See, we get the error like this because we have rejected one promise, and the final promise will also be rejected.

It is possible to change this behavior by handling possible rejections.

// app.js

const p1 = Promise.resolve(21);
const p2 = new Promise((resolve, reject) => { // eslint-disable-line no-unused-vars
	setTimeout(() => {
		reject(new Error('rejection'));
	}, 1000);
});
const p3 = new Promise((resolve, reject) => { // eslint-disable-line no-unused-vars
	setTimeout(() => {
		resolve('AppDividend');
	}, 1000);
});

Promise.all([
	p1.catch(error => { return error; }),
	p2.catch(error => { return error; }),
	p3.catch(error => { return error; }),
]).then(values => {
	console.log(values[0]);
	console.log(values[1]);
	console.log(values[2]);
});

In the above example, we are catching those errors inside the all() block, if any promises reject with an error, and then display the values of each promise. The output is the following.

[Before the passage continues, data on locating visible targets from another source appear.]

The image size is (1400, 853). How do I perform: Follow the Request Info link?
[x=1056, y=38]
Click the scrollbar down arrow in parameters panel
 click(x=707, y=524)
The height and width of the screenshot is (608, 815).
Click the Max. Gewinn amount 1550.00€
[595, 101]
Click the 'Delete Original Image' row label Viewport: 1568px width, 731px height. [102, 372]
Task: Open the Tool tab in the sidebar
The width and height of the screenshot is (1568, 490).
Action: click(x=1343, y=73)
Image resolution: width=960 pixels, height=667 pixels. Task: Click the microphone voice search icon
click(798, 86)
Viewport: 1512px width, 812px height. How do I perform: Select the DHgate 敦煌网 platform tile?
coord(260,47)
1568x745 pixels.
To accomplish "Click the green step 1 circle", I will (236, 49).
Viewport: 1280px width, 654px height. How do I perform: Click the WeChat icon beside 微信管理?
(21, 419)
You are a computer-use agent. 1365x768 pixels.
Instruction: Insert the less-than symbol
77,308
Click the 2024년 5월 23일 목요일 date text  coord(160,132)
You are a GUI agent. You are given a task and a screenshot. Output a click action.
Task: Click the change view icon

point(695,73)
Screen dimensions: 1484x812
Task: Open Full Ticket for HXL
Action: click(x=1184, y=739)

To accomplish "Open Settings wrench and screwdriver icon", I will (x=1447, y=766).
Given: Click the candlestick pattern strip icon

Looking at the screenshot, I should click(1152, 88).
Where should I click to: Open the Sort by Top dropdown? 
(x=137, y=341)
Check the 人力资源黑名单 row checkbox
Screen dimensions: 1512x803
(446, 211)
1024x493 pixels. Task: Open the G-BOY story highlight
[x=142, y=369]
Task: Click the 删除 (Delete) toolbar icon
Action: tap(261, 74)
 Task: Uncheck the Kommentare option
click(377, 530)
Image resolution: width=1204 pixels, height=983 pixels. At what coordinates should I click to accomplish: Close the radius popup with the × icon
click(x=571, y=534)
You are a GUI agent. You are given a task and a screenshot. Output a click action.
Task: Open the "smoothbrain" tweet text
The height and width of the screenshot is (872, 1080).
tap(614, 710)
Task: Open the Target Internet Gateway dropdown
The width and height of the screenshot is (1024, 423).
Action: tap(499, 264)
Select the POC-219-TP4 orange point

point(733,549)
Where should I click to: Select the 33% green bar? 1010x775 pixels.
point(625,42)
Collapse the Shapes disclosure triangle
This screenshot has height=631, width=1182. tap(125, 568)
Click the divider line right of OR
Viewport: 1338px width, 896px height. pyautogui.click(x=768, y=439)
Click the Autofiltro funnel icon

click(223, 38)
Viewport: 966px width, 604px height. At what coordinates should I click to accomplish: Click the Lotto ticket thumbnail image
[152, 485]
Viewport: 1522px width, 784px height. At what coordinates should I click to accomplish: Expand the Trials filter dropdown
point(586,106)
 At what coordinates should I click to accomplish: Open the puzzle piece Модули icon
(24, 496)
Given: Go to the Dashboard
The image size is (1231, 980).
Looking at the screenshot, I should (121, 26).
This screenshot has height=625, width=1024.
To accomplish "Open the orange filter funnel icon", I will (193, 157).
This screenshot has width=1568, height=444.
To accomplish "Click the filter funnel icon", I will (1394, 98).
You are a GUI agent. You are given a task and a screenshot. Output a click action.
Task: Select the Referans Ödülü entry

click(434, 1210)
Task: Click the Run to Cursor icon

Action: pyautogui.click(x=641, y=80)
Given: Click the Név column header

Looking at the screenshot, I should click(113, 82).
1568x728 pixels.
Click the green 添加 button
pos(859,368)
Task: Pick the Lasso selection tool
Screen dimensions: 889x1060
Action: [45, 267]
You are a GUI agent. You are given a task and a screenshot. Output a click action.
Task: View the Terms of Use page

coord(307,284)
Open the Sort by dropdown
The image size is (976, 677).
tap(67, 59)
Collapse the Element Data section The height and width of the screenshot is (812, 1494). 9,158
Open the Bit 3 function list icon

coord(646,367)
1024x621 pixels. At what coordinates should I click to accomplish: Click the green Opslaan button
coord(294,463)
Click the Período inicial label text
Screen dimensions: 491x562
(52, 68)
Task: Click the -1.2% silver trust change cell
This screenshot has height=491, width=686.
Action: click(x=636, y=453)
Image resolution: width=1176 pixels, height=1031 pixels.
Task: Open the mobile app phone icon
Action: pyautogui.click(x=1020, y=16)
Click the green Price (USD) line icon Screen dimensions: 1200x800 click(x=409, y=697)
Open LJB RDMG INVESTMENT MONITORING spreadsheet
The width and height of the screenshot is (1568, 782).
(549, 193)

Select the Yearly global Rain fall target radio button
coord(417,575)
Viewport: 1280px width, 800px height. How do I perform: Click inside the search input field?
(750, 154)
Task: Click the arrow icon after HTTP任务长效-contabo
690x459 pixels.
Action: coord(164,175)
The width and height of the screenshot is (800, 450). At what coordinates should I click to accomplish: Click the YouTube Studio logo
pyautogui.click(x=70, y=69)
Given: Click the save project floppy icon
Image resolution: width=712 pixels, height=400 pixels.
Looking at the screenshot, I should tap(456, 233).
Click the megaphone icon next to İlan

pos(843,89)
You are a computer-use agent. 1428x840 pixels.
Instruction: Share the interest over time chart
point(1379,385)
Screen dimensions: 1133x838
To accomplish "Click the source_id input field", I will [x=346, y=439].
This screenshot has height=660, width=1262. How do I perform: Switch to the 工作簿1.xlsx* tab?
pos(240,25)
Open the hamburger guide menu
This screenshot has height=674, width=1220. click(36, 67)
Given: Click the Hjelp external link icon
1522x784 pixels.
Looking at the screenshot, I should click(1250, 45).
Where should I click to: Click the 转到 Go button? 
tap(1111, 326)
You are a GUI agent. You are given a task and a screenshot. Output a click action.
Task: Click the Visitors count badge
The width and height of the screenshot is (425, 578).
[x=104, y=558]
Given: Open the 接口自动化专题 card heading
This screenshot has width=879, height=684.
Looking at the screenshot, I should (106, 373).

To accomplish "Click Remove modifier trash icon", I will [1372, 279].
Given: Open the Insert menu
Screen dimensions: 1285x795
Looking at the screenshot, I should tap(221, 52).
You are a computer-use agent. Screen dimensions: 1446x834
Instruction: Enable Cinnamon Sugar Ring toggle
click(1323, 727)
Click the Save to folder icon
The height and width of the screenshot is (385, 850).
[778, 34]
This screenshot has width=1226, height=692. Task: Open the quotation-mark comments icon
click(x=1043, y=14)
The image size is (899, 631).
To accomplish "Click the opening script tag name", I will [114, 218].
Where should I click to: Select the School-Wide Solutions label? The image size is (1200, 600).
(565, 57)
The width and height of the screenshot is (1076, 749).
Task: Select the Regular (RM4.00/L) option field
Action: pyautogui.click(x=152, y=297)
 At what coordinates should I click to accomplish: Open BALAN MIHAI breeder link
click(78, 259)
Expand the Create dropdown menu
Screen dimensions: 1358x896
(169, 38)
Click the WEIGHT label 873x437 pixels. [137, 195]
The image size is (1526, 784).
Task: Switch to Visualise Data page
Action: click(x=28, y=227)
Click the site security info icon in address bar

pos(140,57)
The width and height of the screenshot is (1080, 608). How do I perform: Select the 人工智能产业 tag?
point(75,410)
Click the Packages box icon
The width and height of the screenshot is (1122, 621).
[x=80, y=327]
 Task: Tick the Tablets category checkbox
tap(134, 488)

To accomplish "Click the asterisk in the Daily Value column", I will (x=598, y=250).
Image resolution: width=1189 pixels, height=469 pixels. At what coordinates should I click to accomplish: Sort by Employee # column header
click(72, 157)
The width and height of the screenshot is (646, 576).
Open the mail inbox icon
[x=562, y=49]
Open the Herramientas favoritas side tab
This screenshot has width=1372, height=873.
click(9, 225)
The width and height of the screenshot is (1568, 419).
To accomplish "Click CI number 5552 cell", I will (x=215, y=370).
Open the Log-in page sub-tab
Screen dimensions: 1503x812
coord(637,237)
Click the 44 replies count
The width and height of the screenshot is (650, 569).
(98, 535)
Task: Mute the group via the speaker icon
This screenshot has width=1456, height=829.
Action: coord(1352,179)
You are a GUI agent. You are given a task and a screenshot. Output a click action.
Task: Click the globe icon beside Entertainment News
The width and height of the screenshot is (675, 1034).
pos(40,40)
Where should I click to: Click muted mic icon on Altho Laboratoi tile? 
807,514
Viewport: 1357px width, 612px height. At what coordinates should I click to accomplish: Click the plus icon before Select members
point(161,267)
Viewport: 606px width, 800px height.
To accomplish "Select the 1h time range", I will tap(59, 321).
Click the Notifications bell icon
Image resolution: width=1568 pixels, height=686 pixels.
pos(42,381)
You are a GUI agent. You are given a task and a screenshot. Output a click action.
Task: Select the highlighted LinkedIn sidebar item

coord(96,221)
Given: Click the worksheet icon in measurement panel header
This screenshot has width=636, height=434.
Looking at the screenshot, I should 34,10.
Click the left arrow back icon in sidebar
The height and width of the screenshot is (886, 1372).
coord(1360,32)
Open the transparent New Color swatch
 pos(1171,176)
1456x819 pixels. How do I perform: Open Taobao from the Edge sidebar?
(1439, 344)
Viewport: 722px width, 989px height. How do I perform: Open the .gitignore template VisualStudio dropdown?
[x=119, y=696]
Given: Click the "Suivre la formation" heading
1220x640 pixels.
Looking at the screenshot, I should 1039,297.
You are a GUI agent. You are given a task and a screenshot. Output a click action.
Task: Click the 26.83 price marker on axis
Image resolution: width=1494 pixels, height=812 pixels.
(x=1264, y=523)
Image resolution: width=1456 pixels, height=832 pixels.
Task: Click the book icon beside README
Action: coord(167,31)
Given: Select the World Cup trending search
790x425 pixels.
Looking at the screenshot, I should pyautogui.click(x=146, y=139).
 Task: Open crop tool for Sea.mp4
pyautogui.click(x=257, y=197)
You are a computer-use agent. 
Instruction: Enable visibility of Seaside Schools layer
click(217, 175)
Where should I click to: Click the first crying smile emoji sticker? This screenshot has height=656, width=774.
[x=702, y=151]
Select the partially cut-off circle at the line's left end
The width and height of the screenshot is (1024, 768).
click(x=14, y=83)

Javascript Promise All Example

If one of the promises reject, Promise.all immediately reject, completely forgetting about the other ones on the list. Their results are ignored.

For example, if there are multiple AJAX calls, and one fails, other ones will still continue to execute, but Promise.all() won’t watch them anymore. They will probably settle, but the result will be ignored.

Promise.all does nothing to cancel them, as there’s no concept of “cancellation” in promises.

Conclusion

Javascript Promise all is the best way to aggregate a group of promises to a single promise. This is one of the ways of achieving concurrency in JavaScript.

For more information about the promise, you can read an article on the mozilla docs.

Finally, Javascript Promise All Example is over.